(FRAGMENT):
Op de stellingen van partijen wordt hierna, voor zover nodig, nader ingegaan.
in voorwaardelijke reconventie
4.4.
[partij B] vordert - samengevat - bij vonnis, voor zover mogelijk uitvoerbaar bij voorraad, om de tussen partijen bestaande overeenkomst tot aanneming van werk partieel te ontbinden voor het gebrekkige gedeelte en [partij A] te veroordelen tot betaling aan [partij B] van een bedrag van € 22.044,75 voor de schade terzake de geretourneerde klompen, vermeerderd met de wettelijke rente over dit bedrag. Daarnaast vordert [partij B] veroordeling van [partij A] in de (na)kosten van deze procedure, te vermeerderen met de wettelijke rente.
in reconventie
4.5.
[partij B] vordert - samengevat – bij vonnis, voor zover mogelijk uitvoerbaar bij voorraad, de tussen partijen bestaande overeenkomst tot aanneming van werk partieel
te ontbinden voor het gebrekkige gedeelte en [partij A] te veroordelen tot betaling aan [partij B] van een bedrag van € 24.002,99 voor de schade vanwege de derving van omzet-marge c.a., vermeerderd met de wettelijke rente over dit bedrag. Daarnaast vordert [partij B] veroordeling van [partij A] in de (na)kosten van deze procedure, te vermeerderen met de wettelijke rente.
4.6.
[partij A] voert verweer. [partij A] concludeert in (voorwaardelijke) reconventie tot niet-ontvankelijkheid van [partij B], dan wel tot afwijzing van de vorderingen van [partij B], met uitvoerbaar bij voorraad te verklaren veroordeling van [partij B] in de kosten van deze procedure.

(GEGEVENSDEEL):
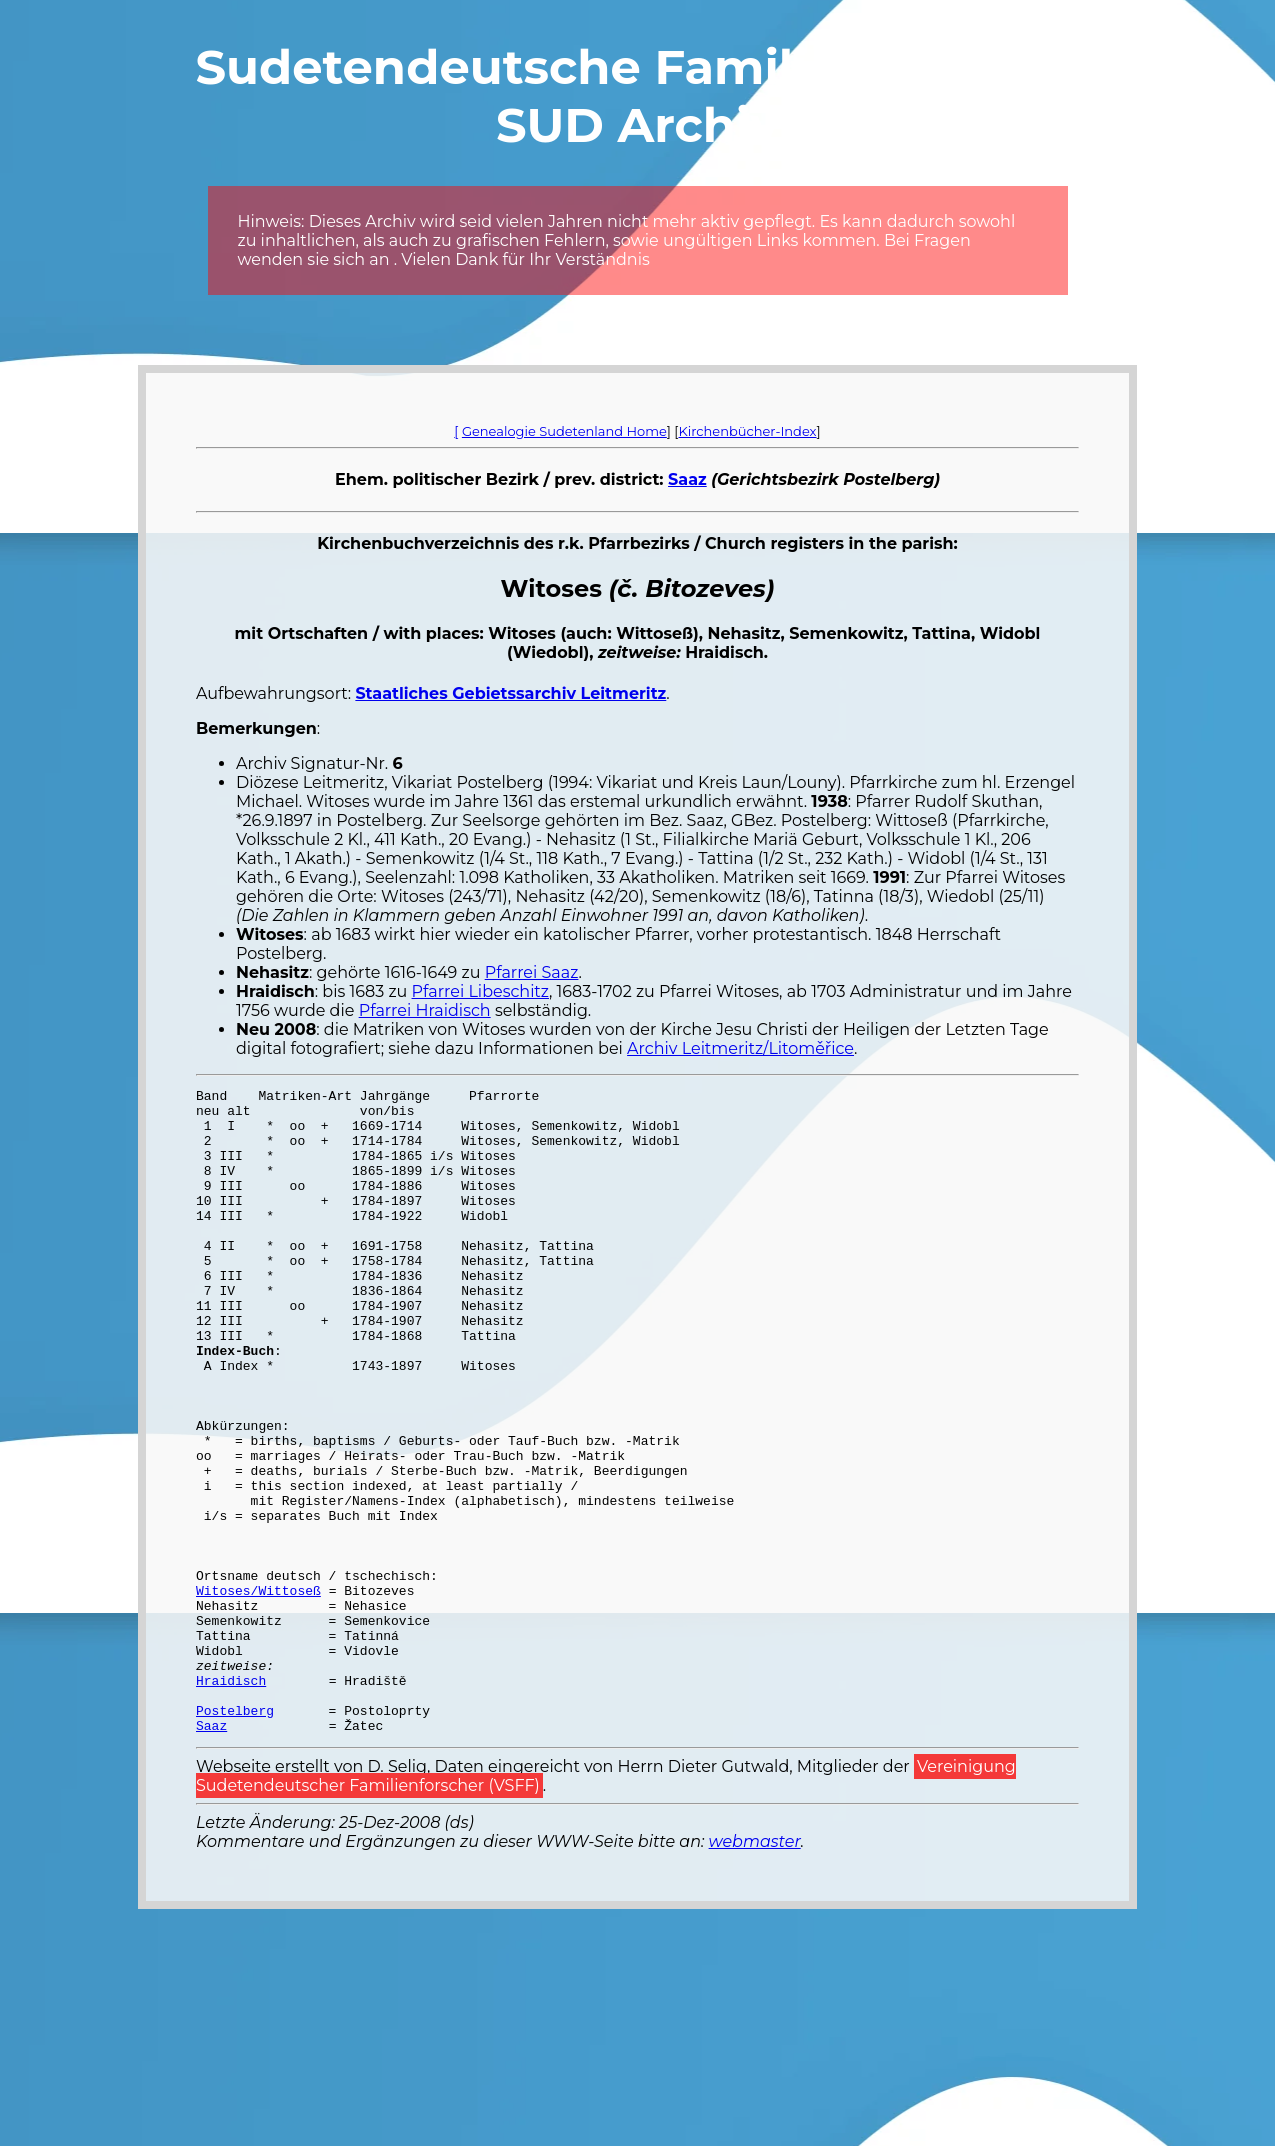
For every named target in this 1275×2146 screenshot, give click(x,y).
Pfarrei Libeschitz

(OPDRACHTEN):
[a] Vertaal de zin "Op de stellingen van partijen wordt hierna, voor zover nodig, nader ingegaan." uit het fragment in het Engels.
[b] Hervat het fragment over de vorderingen en het verweer van partijen na de laatste zin.

(UITWERKINGEN):
[a] The positions of the parties will be addressed in more detail below, insofar as necessary.

[b]
4.7.
Op de stellingen van partijen wordt hierna, voor zover nodig, nader ingegaan.

5.De beoordeling

in conventie en in (voorwaardelijke) reconventie
Bevoegdheid
5.1.
Omdat [partij A] een in Portugal gevestigde rechtspersoon naar buitenlands recht is, dient te worden vastgesteld of de Nederlandse rechter bevoegd is om van het onderhavige geschil kennis te nemen. Die vraag beantwoordt de rechtbank bevestigend . Op grond van artikel 4, lid 1 van Verordening (EU) nr. 1215/2012 van 12 december 2012 van het Europees Parlement en de Raad betreffende de rechterlijke bevoegdheid, de erkenning en de tenuitvoerlegging van beslissingen in burgerlijke en handelszaken (herschikking) kan [partij B] als gedaagde in conventie worden opgeroepen voor de gerechten van Nederland, de lidstaat waar zij haar vestigingsplaats heeft.
5.2.
Op grond van artikel 8, lid 3 van genoemde verordening is de rechtbank ook bevoegd kennis te nemen van de vordering in reconventie, nu die voortvloeit uit de overeenkomst waarop de vordering in conventie gegrond is.
Toepasselijk recht
5.3.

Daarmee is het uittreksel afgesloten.